[What is expected]: From the entries that follow, list every line in which the string "circle" appears.

[[ Records provided open ]]

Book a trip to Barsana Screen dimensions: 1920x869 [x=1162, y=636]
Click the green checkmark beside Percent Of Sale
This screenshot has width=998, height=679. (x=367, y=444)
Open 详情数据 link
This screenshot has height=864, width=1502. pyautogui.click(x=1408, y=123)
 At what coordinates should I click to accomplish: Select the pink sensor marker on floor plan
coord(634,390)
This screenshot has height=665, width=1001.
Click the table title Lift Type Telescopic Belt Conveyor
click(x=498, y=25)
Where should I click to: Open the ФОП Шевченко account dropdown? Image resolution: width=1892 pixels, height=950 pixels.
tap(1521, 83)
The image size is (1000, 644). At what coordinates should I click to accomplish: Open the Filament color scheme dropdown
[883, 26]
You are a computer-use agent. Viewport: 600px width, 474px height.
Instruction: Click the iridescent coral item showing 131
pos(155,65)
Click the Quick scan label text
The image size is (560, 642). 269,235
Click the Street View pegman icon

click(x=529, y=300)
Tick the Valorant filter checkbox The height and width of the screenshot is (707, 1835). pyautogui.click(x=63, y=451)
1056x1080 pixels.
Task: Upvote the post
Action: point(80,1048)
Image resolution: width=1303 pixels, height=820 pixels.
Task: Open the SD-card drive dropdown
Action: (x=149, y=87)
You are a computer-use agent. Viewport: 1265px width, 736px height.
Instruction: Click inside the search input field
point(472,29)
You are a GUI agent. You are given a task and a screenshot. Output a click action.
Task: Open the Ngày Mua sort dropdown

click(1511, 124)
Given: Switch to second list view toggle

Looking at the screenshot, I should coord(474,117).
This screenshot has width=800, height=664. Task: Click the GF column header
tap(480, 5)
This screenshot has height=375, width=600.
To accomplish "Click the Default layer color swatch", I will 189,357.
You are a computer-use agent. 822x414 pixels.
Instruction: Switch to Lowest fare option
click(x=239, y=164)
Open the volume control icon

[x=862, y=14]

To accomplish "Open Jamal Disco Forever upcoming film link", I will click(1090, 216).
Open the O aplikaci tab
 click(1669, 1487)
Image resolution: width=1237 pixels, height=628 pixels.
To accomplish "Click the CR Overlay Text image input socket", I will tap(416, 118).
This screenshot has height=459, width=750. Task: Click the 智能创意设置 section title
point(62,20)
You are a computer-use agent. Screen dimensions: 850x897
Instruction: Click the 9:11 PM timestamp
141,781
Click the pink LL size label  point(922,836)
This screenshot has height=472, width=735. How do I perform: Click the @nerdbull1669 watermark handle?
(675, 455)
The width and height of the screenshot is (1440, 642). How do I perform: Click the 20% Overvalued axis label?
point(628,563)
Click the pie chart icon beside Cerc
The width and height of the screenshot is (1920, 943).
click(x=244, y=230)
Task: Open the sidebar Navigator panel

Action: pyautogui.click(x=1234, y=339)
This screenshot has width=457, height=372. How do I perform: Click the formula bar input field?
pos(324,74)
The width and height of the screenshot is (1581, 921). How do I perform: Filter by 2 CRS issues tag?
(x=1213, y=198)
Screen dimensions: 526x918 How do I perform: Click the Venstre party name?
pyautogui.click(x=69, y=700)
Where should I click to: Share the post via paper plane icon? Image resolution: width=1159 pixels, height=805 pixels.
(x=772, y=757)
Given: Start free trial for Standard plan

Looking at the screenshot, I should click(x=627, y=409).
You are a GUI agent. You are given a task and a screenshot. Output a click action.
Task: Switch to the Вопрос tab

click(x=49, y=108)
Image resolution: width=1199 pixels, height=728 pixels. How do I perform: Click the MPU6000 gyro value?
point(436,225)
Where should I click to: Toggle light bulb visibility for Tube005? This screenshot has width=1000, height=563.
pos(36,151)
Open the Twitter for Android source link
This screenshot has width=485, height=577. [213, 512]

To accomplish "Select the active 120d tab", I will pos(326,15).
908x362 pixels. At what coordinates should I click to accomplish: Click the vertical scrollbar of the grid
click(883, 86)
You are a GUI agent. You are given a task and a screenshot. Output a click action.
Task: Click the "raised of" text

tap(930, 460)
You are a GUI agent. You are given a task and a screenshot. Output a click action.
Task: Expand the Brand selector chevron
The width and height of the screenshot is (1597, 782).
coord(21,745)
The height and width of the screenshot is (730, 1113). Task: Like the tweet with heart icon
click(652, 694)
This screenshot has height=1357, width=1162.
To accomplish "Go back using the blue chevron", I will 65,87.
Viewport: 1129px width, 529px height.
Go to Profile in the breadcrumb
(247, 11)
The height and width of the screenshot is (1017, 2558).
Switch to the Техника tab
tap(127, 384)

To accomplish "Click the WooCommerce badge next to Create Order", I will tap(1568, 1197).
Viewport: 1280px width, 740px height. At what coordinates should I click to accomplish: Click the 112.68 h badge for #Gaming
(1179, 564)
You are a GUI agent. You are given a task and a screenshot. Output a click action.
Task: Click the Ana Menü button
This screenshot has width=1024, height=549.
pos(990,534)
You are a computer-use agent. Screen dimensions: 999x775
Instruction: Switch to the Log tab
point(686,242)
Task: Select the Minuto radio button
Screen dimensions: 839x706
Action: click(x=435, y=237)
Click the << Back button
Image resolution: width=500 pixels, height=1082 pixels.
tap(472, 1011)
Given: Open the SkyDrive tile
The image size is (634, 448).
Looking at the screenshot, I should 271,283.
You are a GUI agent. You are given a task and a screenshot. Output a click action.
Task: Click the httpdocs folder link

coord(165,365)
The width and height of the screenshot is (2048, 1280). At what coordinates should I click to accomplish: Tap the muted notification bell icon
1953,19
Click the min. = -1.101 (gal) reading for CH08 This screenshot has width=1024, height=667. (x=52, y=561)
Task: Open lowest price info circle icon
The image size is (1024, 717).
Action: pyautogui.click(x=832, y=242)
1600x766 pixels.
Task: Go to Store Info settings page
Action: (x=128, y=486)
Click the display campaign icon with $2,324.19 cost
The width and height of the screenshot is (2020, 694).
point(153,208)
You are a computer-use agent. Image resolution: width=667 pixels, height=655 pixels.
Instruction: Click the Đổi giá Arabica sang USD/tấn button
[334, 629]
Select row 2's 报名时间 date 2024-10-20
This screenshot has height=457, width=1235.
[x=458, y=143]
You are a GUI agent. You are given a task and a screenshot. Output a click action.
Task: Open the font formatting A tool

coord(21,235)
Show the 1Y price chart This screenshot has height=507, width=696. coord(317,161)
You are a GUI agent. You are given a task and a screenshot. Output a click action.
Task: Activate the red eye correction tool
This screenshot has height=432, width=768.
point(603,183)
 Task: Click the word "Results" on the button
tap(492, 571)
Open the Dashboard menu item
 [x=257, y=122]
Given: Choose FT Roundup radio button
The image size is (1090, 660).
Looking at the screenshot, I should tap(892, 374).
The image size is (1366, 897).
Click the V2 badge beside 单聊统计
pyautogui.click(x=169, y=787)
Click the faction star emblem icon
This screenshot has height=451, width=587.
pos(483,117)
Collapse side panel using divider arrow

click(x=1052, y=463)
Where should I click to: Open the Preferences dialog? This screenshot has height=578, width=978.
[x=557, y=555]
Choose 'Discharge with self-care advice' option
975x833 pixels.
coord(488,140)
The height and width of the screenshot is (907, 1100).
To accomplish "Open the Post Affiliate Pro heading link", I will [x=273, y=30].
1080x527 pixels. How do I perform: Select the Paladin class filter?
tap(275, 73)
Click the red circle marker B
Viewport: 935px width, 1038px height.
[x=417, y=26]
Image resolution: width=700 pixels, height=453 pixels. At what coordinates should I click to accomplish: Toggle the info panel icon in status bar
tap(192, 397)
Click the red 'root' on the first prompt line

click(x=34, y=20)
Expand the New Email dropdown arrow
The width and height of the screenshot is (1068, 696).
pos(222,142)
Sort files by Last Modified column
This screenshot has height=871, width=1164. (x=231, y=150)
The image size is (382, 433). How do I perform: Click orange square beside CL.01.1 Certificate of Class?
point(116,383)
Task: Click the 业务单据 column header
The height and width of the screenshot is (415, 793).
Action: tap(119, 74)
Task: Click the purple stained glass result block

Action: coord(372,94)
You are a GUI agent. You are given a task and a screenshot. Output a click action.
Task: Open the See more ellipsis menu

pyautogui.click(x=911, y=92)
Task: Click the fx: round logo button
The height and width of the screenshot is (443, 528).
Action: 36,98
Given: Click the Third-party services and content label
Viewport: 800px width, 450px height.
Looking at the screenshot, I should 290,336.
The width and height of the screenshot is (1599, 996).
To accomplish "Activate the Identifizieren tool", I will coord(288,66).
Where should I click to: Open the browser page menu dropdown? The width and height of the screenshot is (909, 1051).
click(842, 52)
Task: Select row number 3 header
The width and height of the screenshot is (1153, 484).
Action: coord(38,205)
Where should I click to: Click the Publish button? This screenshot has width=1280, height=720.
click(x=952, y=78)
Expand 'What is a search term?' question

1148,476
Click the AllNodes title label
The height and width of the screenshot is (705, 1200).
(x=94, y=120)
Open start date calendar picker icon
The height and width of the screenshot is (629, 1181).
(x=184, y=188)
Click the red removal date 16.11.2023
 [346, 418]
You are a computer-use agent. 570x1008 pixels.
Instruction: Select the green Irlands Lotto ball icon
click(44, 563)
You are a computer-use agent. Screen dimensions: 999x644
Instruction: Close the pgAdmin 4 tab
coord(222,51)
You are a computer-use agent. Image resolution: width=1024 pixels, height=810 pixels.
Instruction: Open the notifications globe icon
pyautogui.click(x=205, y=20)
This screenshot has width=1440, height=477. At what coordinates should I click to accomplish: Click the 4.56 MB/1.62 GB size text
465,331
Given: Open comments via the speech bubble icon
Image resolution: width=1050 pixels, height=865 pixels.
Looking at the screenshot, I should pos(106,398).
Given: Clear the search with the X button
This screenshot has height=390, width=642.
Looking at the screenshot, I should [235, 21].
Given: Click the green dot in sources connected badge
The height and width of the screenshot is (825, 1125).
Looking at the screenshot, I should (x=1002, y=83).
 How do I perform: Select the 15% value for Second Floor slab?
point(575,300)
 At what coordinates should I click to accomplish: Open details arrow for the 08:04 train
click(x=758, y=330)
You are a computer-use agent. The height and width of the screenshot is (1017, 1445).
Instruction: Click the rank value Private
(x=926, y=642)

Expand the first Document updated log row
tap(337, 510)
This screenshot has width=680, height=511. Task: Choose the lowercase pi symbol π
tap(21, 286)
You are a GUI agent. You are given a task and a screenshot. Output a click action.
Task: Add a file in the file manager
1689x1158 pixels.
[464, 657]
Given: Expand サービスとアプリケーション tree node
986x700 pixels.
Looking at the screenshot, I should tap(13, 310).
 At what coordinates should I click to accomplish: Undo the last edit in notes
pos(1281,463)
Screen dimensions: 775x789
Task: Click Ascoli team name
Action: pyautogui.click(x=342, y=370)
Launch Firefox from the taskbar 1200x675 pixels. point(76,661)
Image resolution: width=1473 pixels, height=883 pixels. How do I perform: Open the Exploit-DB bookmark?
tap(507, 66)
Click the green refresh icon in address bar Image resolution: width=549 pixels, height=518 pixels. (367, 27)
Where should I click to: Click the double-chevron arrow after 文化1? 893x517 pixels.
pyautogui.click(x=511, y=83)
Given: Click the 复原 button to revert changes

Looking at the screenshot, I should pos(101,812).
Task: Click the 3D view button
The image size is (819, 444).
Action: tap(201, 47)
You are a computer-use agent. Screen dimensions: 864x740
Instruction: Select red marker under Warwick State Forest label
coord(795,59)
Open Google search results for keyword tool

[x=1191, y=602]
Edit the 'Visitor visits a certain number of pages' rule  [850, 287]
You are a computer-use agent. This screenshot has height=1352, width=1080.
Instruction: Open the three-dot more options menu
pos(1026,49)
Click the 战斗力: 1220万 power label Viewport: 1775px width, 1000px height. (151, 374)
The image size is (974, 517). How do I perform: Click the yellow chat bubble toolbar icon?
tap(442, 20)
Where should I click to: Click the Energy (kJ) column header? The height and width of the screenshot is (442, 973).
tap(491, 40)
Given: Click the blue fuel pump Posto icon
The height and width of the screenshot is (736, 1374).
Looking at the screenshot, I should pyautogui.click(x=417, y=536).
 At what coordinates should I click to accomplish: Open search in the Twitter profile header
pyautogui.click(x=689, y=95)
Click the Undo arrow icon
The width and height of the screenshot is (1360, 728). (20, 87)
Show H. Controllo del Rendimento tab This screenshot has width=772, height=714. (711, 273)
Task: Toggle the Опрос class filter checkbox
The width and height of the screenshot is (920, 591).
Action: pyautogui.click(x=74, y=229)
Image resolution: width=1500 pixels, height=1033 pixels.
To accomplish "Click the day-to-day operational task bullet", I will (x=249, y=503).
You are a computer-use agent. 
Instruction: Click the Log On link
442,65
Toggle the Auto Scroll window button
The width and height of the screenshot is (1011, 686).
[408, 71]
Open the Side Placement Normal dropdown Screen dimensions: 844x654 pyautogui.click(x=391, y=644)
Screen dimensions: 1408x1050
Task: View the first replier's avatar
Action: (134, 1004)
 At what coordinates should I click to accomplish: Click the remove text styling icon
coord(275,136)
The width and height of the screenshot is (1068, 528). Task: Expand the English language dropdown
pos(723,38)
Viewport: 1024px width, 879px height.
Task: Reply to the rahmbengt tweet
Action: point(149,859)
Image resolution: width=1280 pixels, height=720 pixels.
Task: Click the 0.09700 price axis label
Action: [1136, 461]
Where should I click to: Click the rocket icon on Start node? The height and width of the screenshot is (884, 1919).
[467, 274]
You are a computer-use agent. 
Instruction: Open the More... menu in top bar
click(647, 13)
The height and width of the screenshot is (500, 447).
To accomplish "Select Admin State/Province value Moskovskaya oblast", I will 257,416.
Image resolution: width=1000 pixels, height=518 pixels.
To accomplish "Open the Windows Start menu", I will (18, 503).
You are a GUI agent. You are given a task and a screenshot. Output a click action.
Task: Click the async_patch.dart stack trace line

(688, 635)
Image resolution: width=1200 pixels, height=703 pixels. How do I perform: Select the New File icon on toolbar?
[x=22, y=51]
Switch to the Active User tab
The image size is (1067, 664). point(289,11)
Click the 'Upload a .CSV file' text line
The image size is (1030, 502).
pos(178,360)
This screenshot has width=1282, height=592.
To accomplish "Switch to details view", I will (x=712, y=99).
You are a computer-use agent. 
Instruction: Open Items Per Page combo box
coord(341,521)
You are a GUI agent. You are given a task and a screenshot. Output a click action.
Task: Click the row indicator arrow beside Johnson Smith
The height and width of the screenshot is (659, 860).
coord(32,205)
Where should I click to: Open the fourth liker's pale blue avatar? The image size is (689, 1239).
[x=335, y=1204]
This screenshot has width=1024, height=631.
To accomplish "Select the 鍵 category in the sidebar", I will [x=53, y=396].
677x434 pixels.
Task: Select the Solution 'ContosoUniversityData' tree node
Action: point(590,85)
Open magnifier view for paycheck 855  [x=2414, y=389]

[[ Records provided closed ]]

[Exercise output]:
Task: Open lowest price info circle icon
Click the red circle marker B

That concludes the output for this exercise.